• _WORK ORDER_:
Where does the word "icon" appear in the entries below? Copy each line that holds it.

• _SUPPLIED RECORDS_:
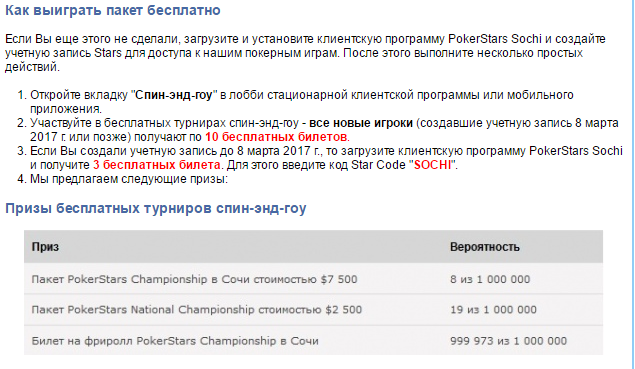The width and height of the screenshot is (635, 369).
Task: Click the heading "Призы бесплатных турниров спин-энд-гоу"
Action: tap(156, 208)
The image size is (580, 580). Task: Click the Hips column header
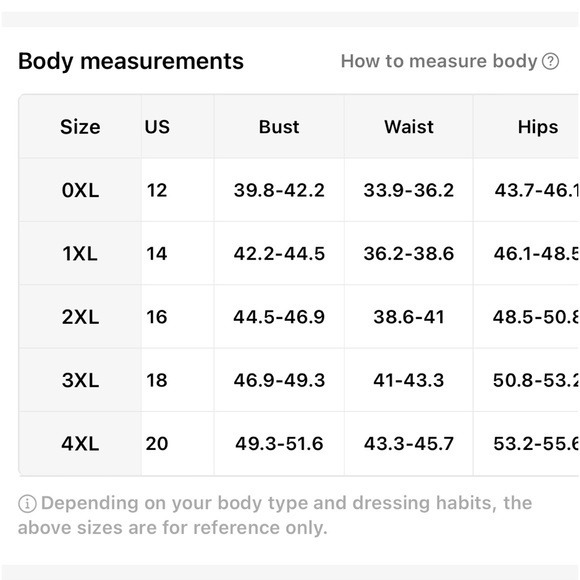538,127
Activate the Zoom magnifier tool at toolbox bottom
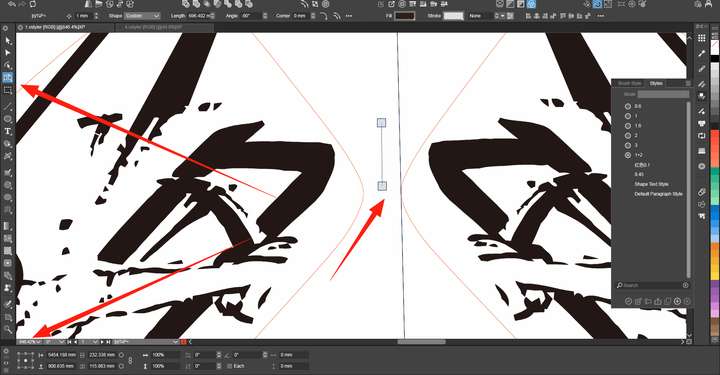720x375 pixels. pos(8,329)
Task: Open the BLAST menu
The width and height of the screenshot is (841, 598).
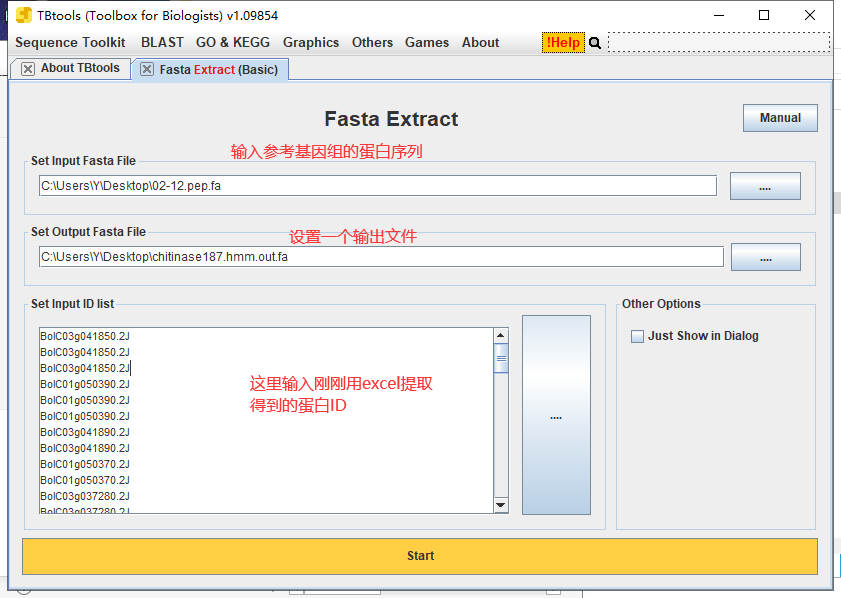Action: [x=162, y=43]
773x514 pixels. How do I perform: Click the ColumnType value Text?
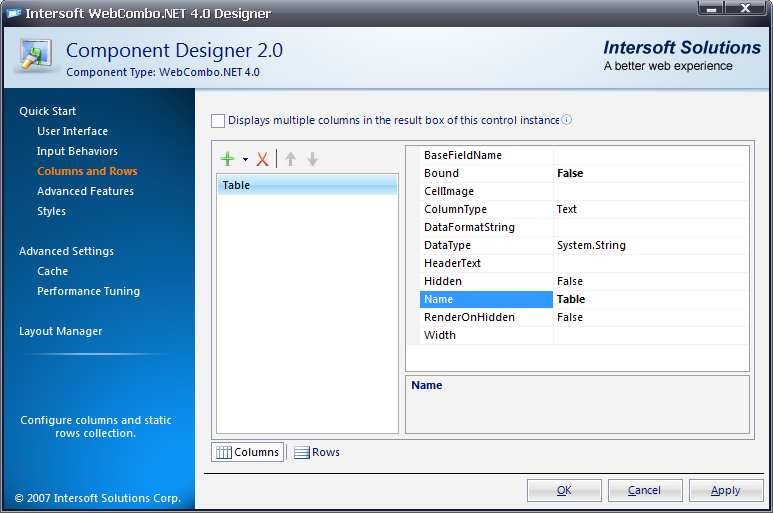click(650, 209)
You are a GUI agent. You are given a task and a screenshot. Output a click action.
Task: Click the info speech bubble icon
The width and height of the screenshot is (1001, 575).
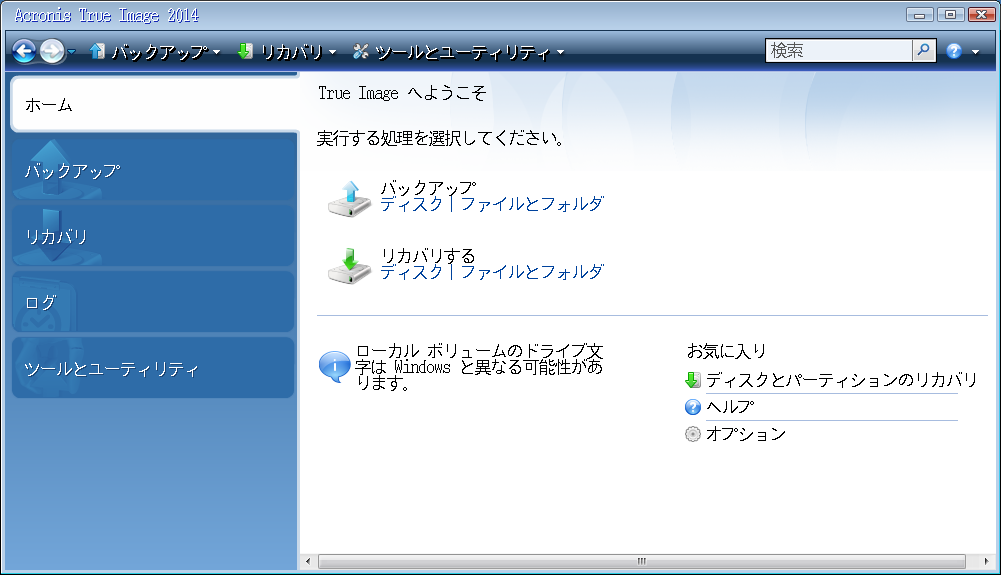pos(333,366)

--

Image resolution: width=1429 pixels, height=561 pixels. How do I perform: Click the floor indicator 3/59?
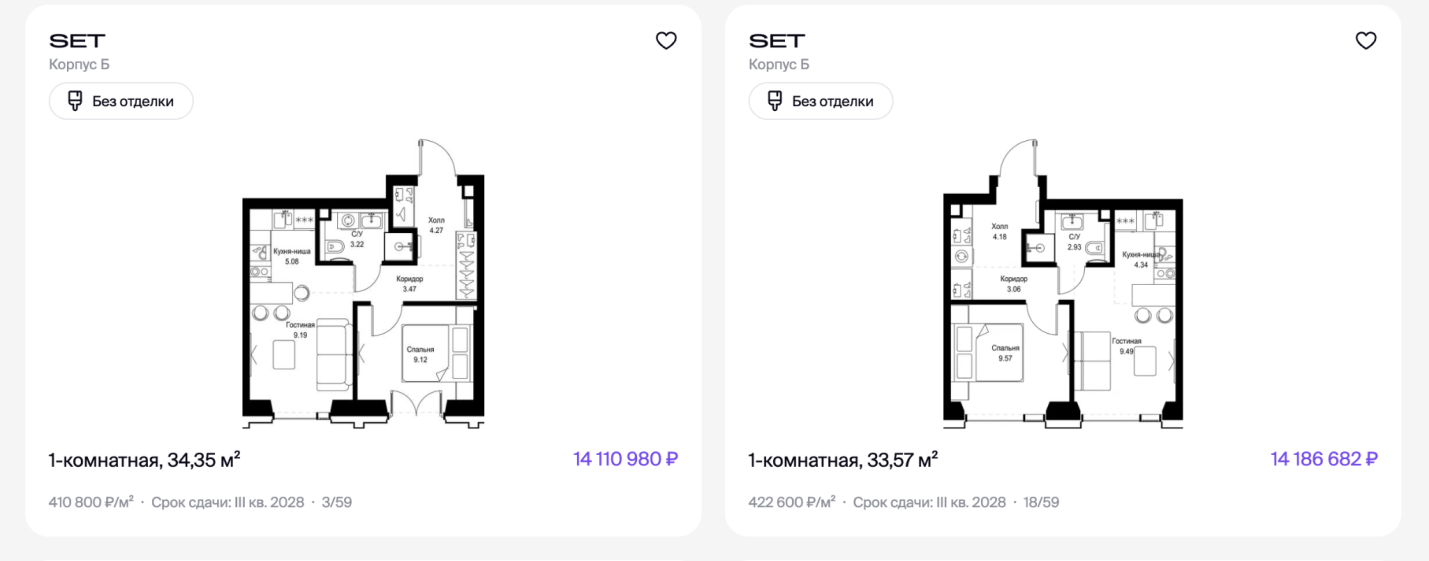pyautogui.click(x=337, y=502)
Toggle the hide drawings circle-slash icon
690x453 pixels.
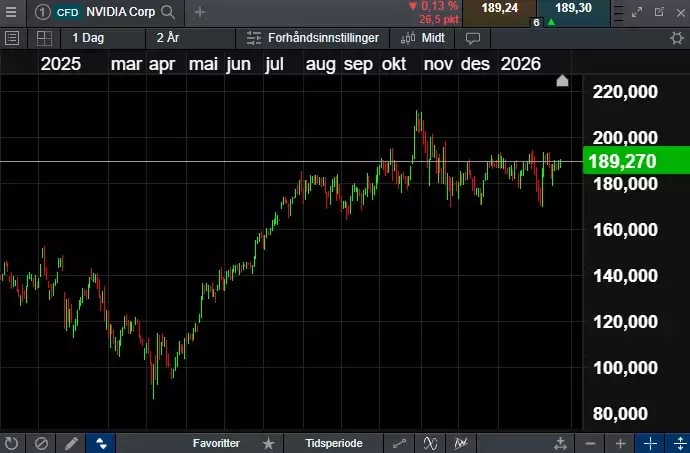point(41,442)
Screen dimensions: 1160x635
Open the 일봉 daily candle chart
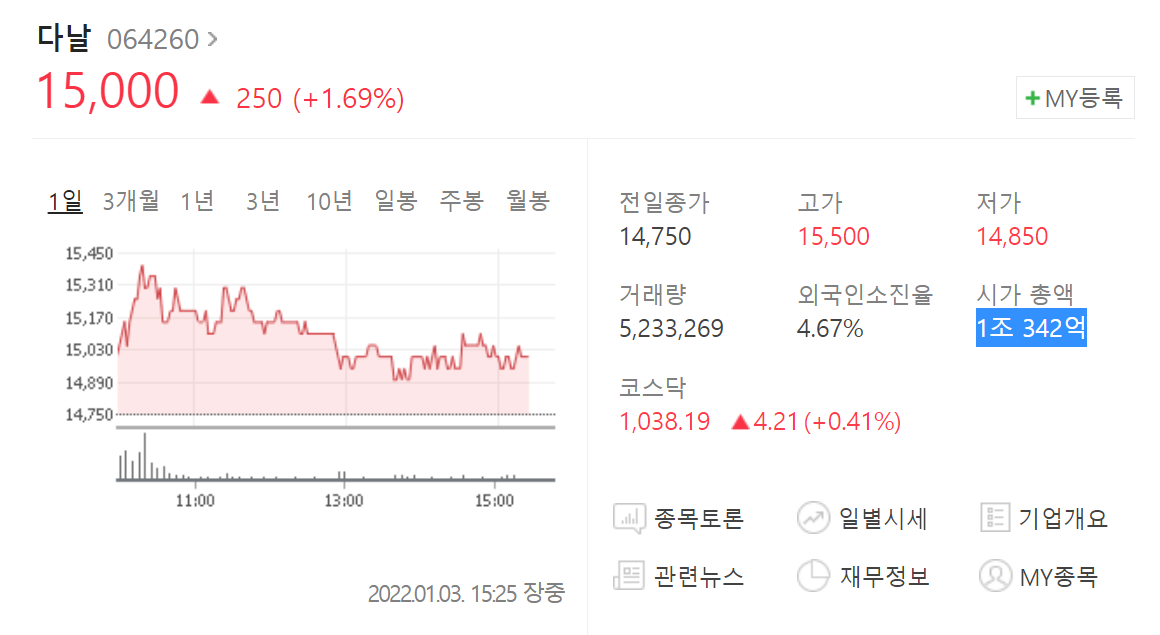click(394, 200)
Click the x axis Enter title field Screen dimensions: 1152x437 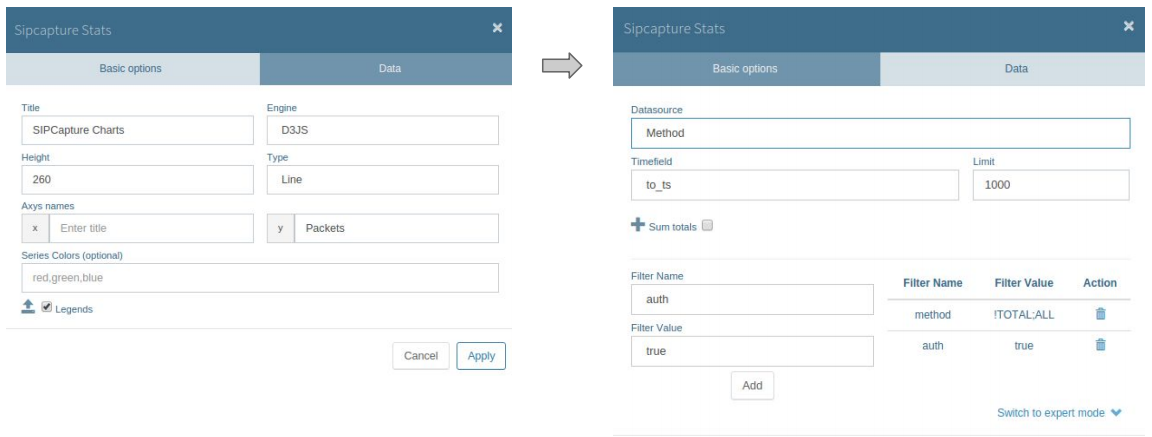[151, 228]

• _PROBLEM SOLUTION_:
Task: Click the info speech bubble icon
Toggle the hide drawings circle-slash icon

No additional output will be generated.